To my surprise, not a single tweet had been logged during the past hour. A technology that was revolutionizing the way business people communicate was being completely unused by the executives who manage technology in America’s largest corporations. As I began prodding my network of CIO contacts, I learned that this was not unusual.
Most CIOs are taking an attitude of, at best, benign neglect toward social networks. A large percentage of them are still actively blocking employee access to sites like Facebook and YouTube. The most recent research by Robert Half Technology found that 31% of U.S. companies block social networks completely and 51% limit access to business purposes only. While those numbers have improved from two years ago, they still indicate an entrenched suspicion that social networks are at best time-wasting extravagances and at worst latent security threats.
Same Old Song and Dance
These fears are legitimate, but we’ve heard them before. The argument that employees will waste time on new technology goes back to the introduction of the personal computer. CIOs also closed ranks against Internet-based e-mail and the Web itself in the early days of those technologies, citing fears that employees would use their new toy computers for games or would subvert the central control of the IT organization.
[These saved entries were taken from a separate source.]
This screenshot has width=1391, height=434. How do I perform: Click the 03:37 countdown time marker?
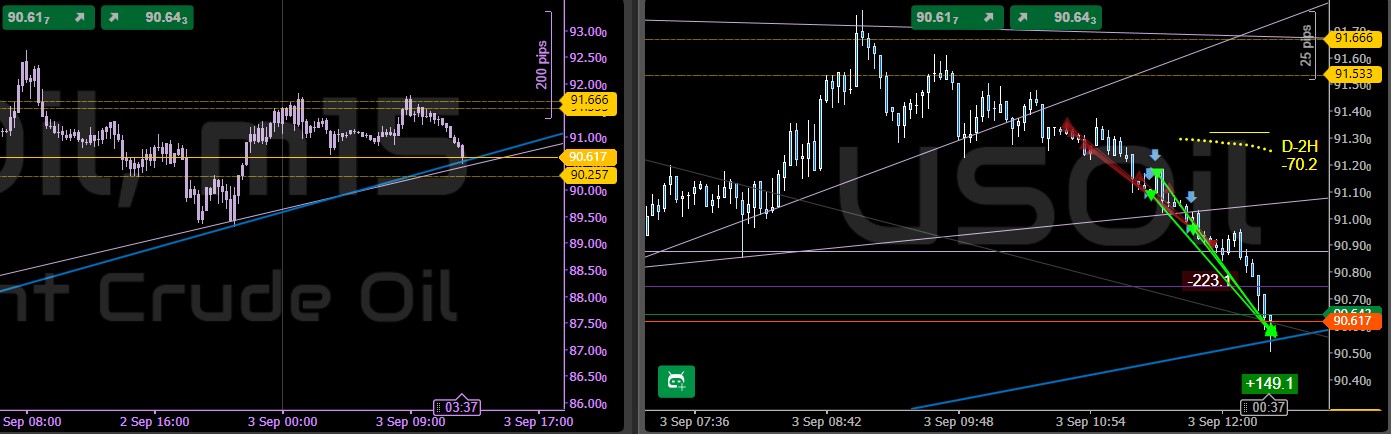458,406
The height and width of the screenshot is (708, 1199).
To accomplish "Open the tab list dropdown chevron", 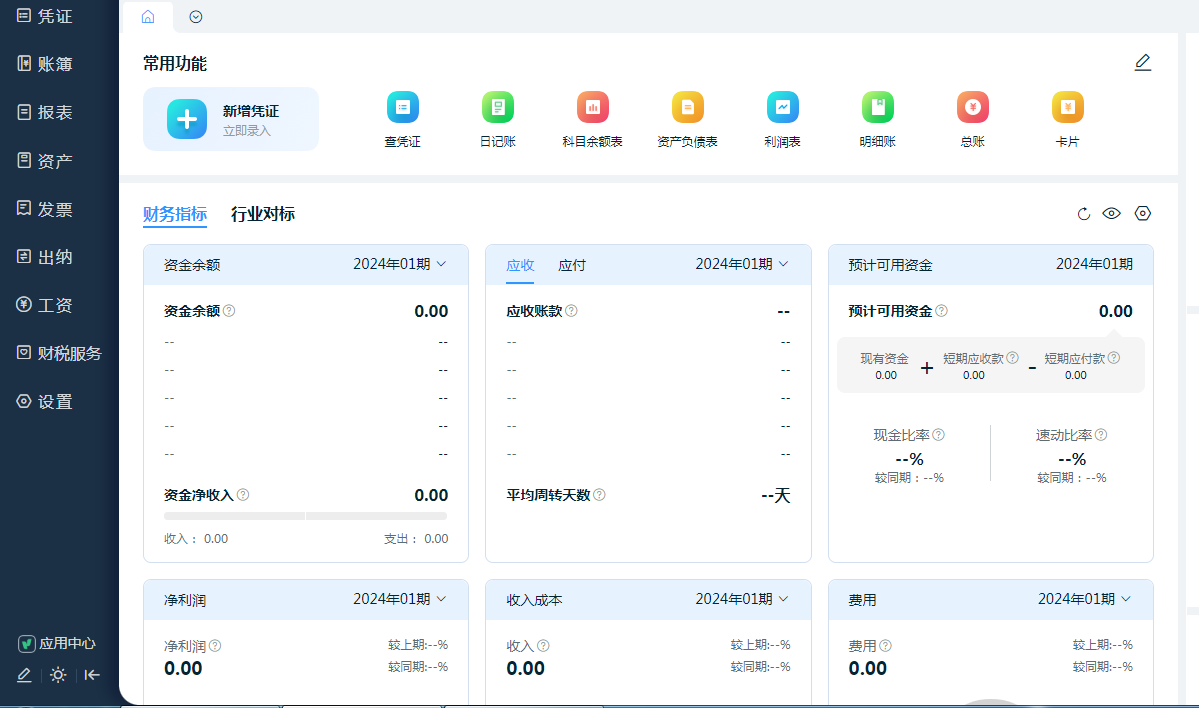I will pos(196,17).
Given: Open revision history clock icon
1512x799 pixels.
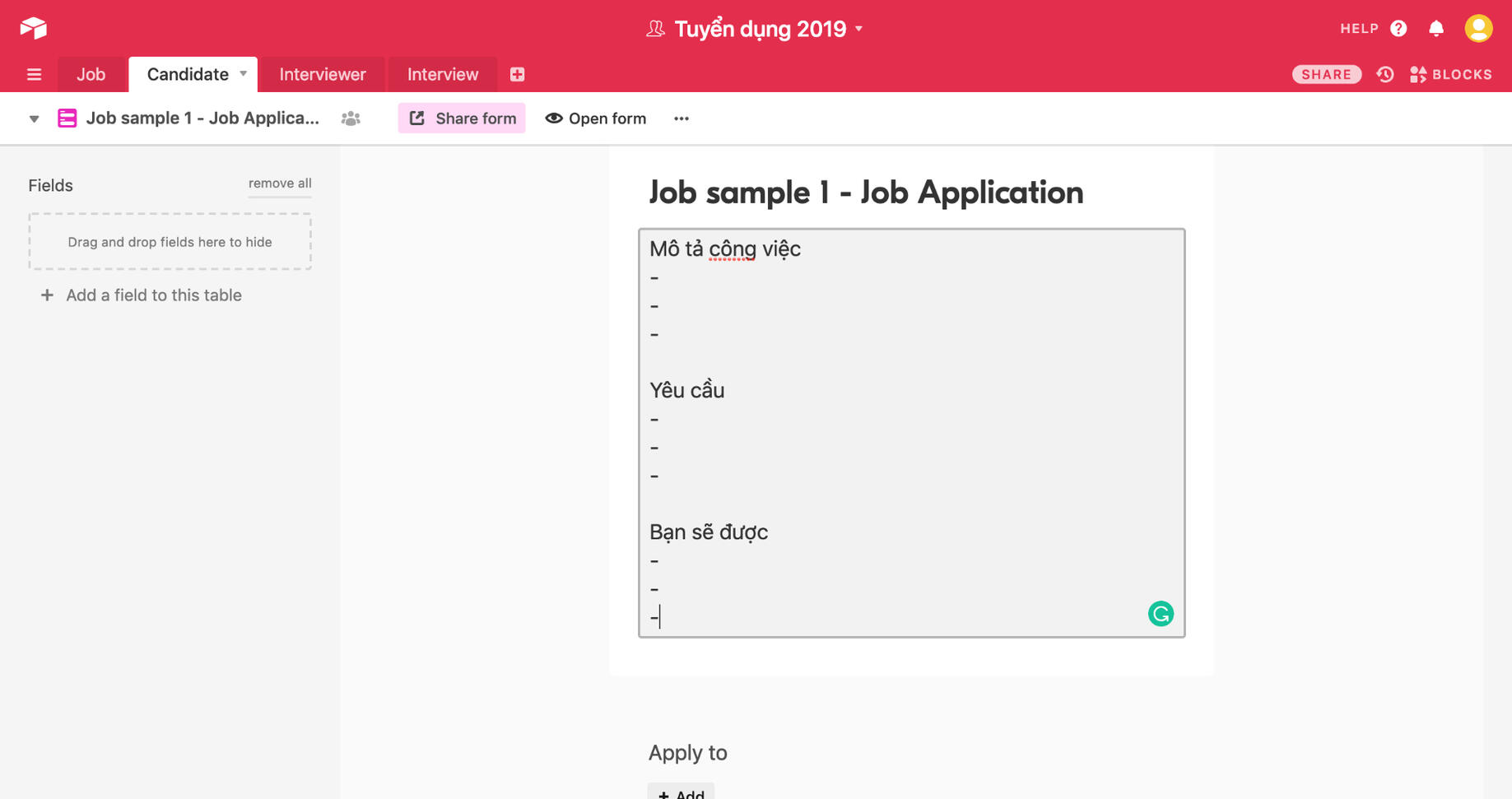Looking at the screenshot, I should pyautogui.click(x=1385, y=75).
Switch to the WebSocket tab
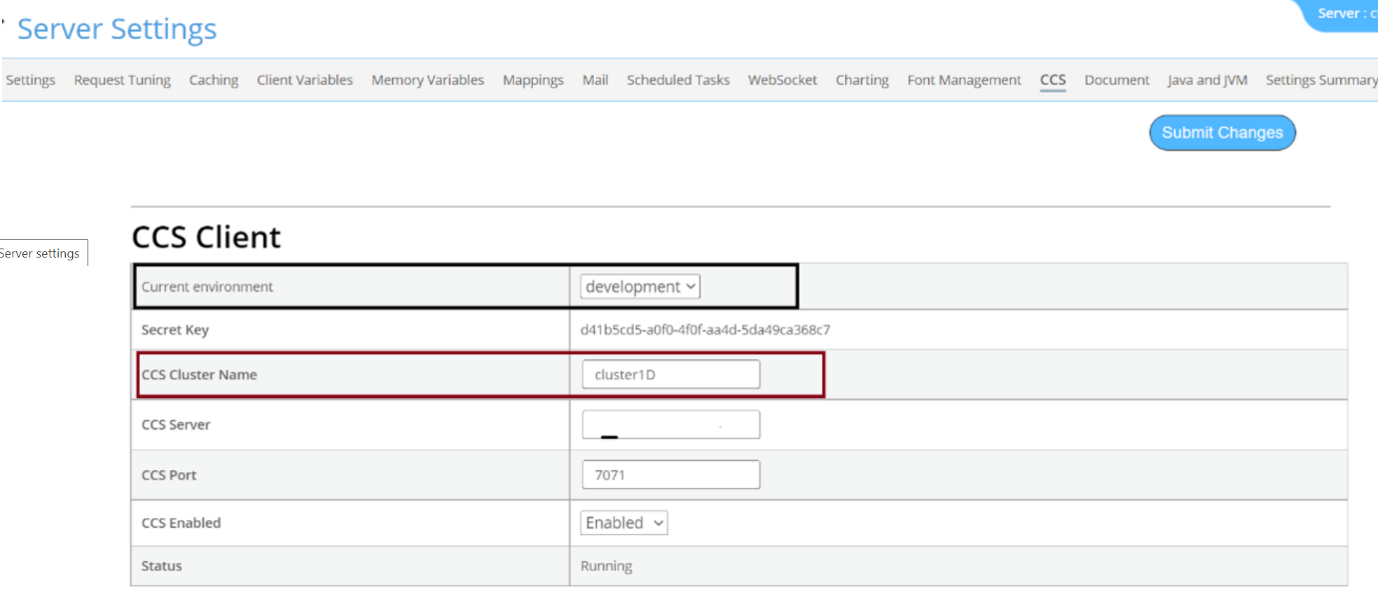The image size is (1378, 601). click(x=782, y=80)
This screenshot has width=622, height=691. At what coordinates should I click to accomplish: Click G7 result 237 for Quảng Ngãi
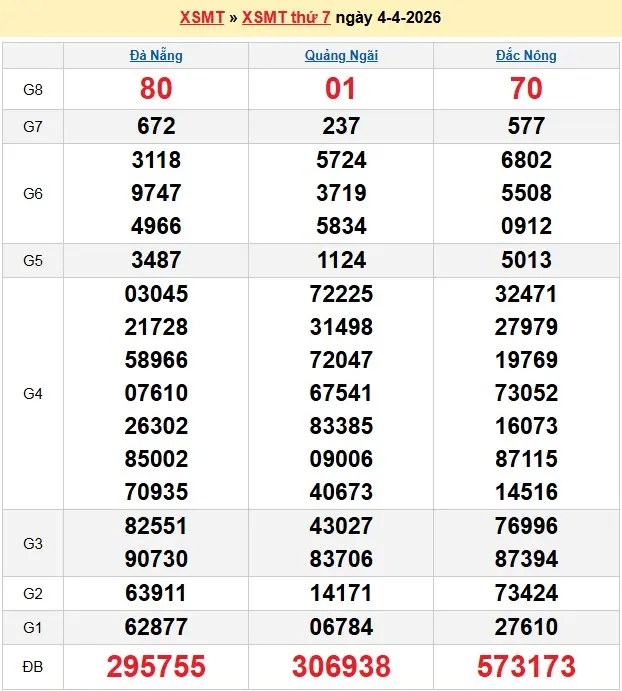tap(341, 126)
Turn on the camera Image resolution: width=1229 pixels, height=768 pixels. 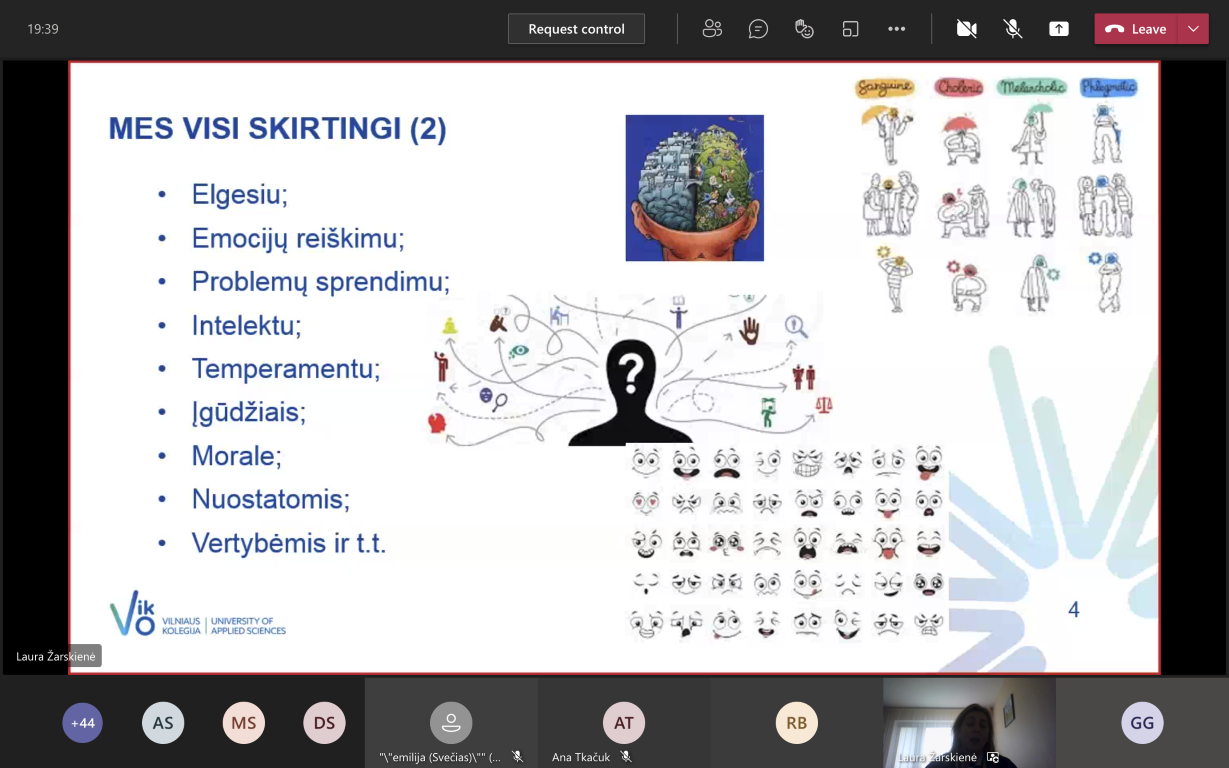click(x=966, y=29)
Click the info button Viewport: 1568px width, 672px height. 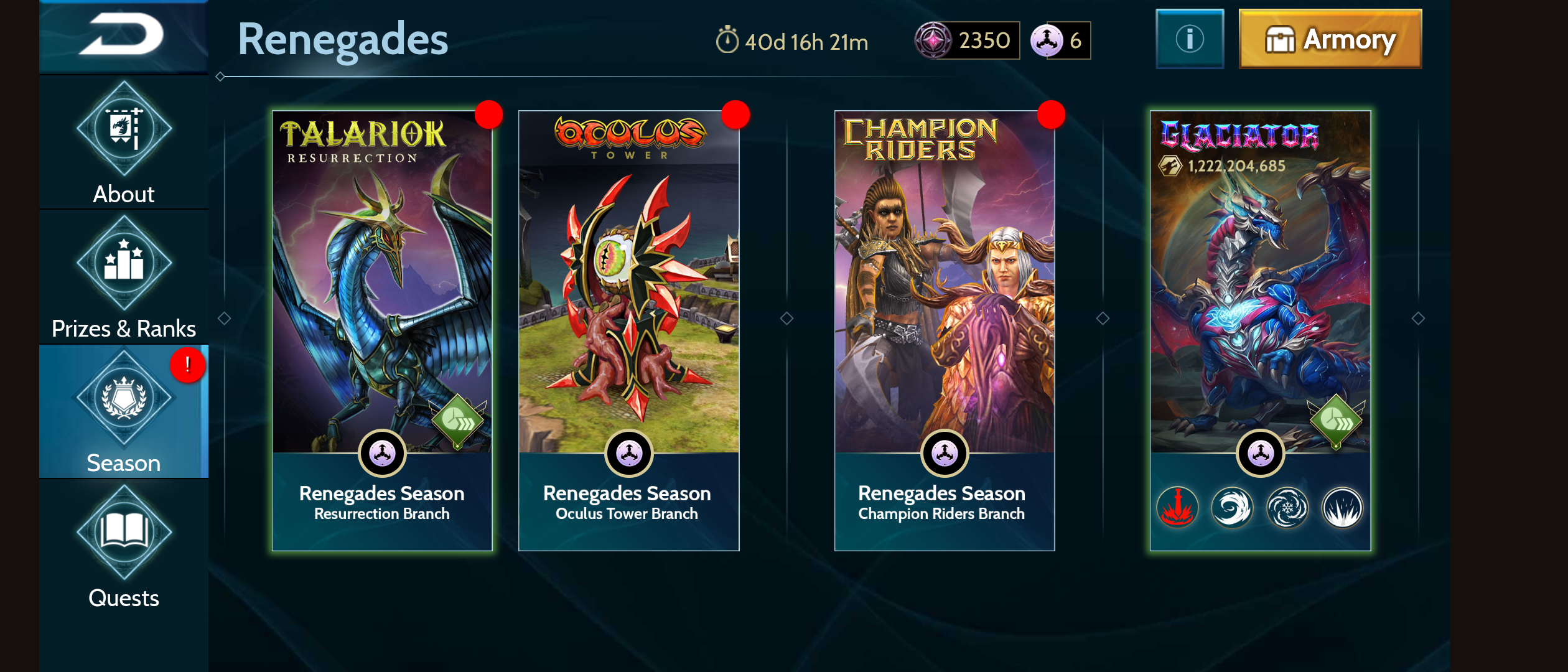[1190, 39]
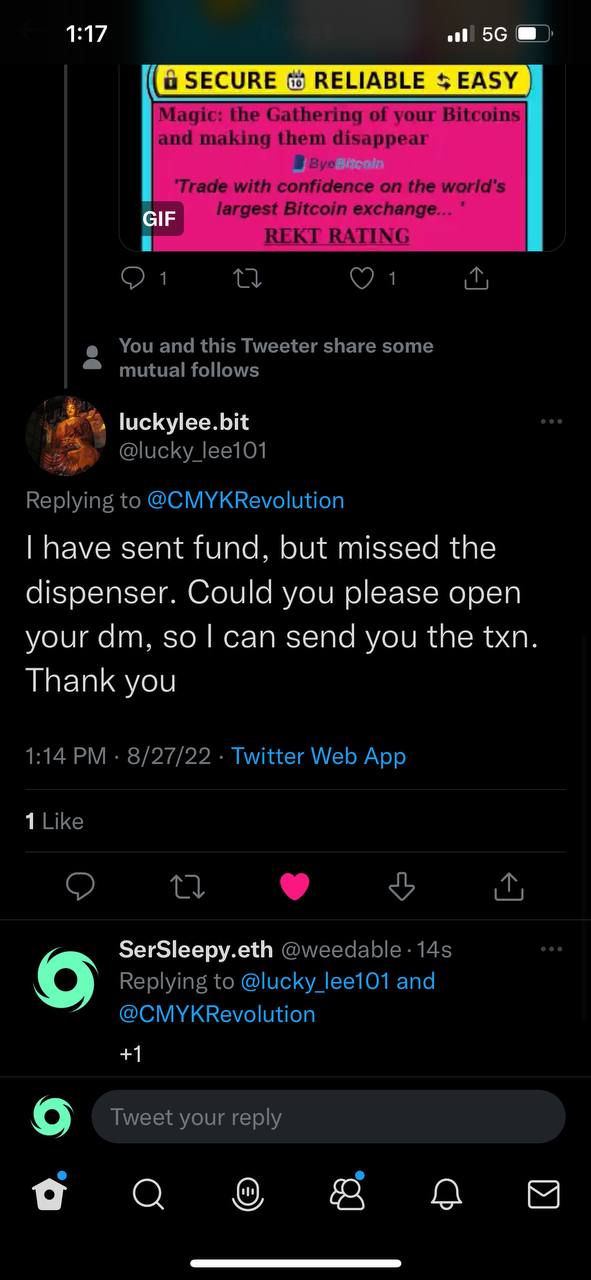The image size is (591, 1280).
Task: Tap the share icon under the main tweet
Action: point(508,885)
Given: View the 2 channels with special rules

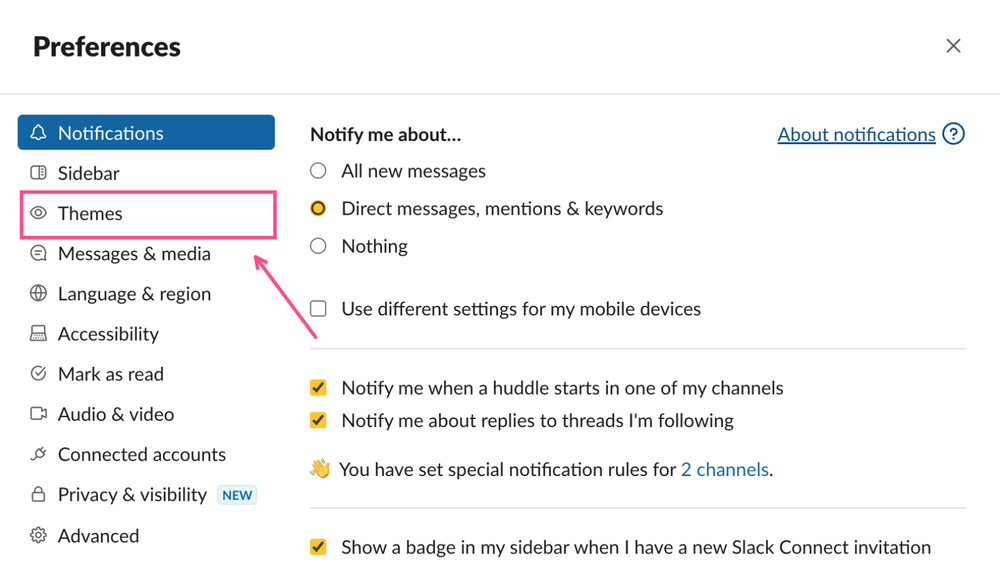Looking at the screenshot, I should tap(724, 469).
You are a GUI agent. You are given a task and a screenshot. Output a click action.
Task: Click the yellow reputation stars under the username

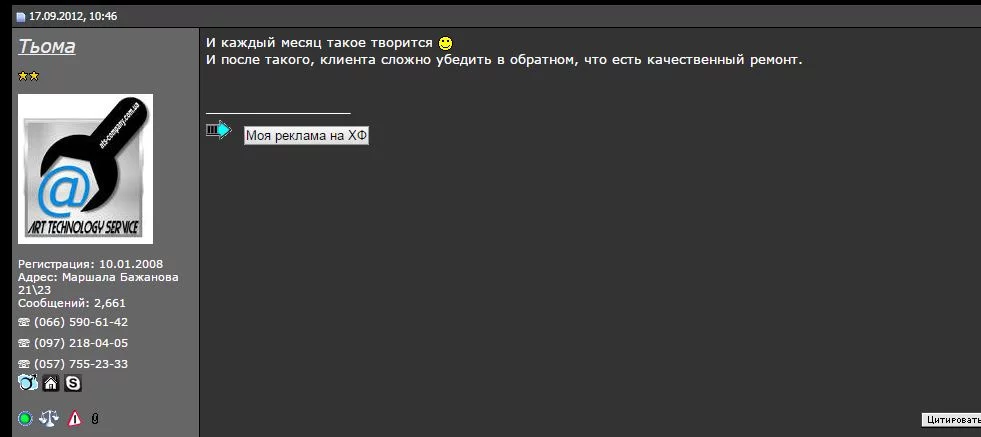point(28,77)
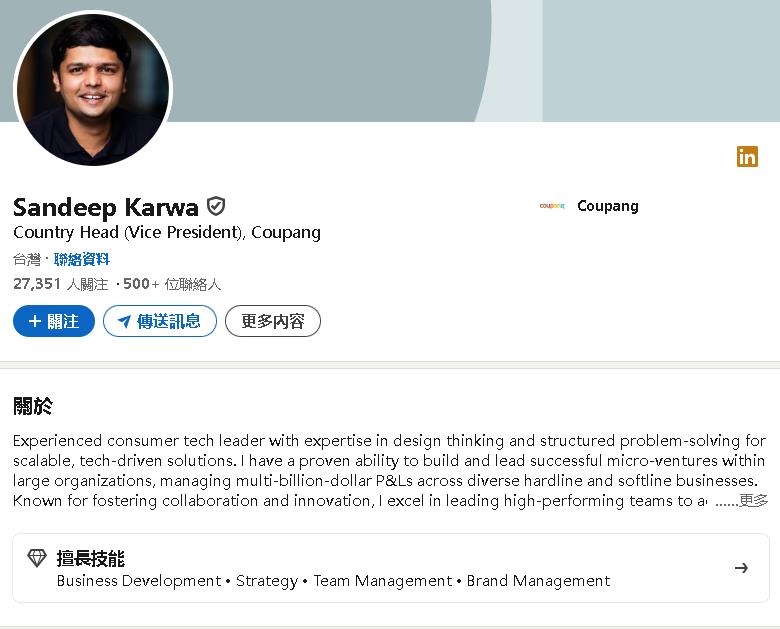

In fact, that’s exactly what they did. And given access to social networks at work, people will use them to play and waste time. CIOs should not only accept this fact but embrace it.
Anyone who has children knows that playing is one of the most effective learning techniques humans have. Experimentation unearths ideas that have practical applications. On the early Web, people “surfed.” In the process, they learned the skills that have redefined office productivity. Today, the people who can quickly find, organize and interpret information are among the most valuable in the workforce. Playing pays off.
In its formative years, social media has been largely relegated to marketing departments under the assumption that it’s just another form of communications. BtoB magazine asked 375 marketers last year who was primarily responsible for social media within their companies. Only one person identified the IT department. My anecdotal observations pretty much echo that. CIOs just don’t see social as part of their charter.
What a shame, because social technologies has about as much to do with marketing as enterprise resource planning (ERP) does with accounting. This is about the finding new ways of doing business with a customer base that’s empowered with information. It’s the very center of where business is going.
Demand-Driven Economics
In their book, How Companies Win: Profiting from Demand-Driven Business Models, Rick Kash and David Calhoun argue that developed economies are in the process of transitioning from supply-constrained to demand-driven. We are awash in goods and services today, they point out, and prices are flat to declining in many markets. That means that there’s little incremental benefit to be had from making supply chains more efficient. In the future, value will come from generating demand that never existed, as the iPhone has done.
A decade ago, CIOs played a key role in implementing ERP and optimizing supply chains in many companies around the globe. While some of that was a byproduct of the Y2K problem, their willingness to lead such mission-critical projects was a feather in their cap.
Now the rules have changed and the new challenge is to drive demand. The information-empowered customer will impact every business at every level. We are in the first stages of the shift in market conditions from supplier push to customer pull. Understanding the dynamics of these new interactions and organizing businesses around them will be the major business challenge of the next five years.
Why would CIOs not want to be at the center of all that?
John Dodge agrees with me. Writing on the Enterprise CIO Forum, he suggests that one reason CIOs aren’t more active in social business is that they see themselves as analytical types, making their skills ill-suited to social interactions. That may be true, but I’d argue that analytical skills are sorely needed to help companies make sense of the cacophony of conversations going on around them and their markets. Social business isn’t just about engagement, but also about listening and understanding. CIOs have a lot to contribute by applying algorithmic discipline to that process.